[Bioc-devel] mapping between original and reduced ranges
Kasper Daniel Hansen
kasperdanielhansen at gmail.com
Thu Mar 15 13:44:37 CET 2012
So the key question is to what extent keeping track of where the
ranges comes from would slow down the reduce operation. I am not
familiar enough with the algorithm to know this, but given how fast
IRanges is in general, I am not one for guessing on this.
I agree with Florian that this is a very typical use case.
On Thu, Mar 15, 2012 at 5:02 AM, Hahne, Florian
<florian.hahne at novartis.com> wrote:
> Hi all,
> It is true that this is not terribly slow when you deal with fairly large
> range objects:
> foo <- GRanges(seqnames=sample(1:4, 1e6, TRUE),
> ranges=IRanges(start=as.integer(runif(min=1, max=1e7, n=1e6)), width=50))
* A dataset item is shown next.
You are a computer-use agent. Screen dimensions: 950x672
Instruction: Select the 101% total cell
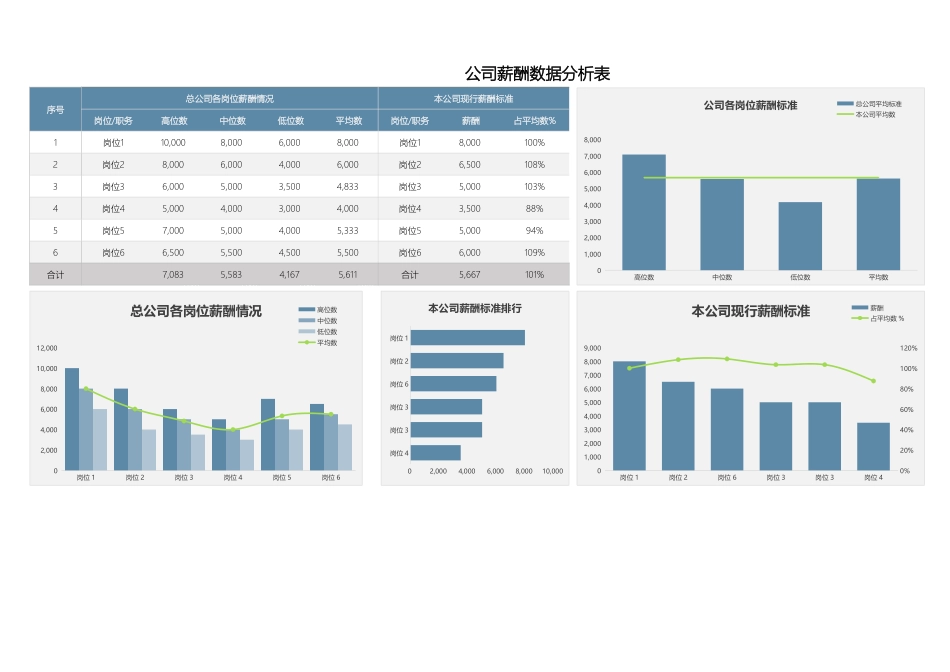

> system.time(bar <- reduce(foo))
> user system elapsed
> 0.918 0.174 1.091
> system.time(foobar <- findOverlaps(foo, bar))
> user system elapsed
> 2.051 0.402 2.453
> However the whole process does take about 3x the time of just the reduce
> operation, and in my use case I want this to happen interactively, where
> waiting 3 seconds compared to 1 makes a huge difference...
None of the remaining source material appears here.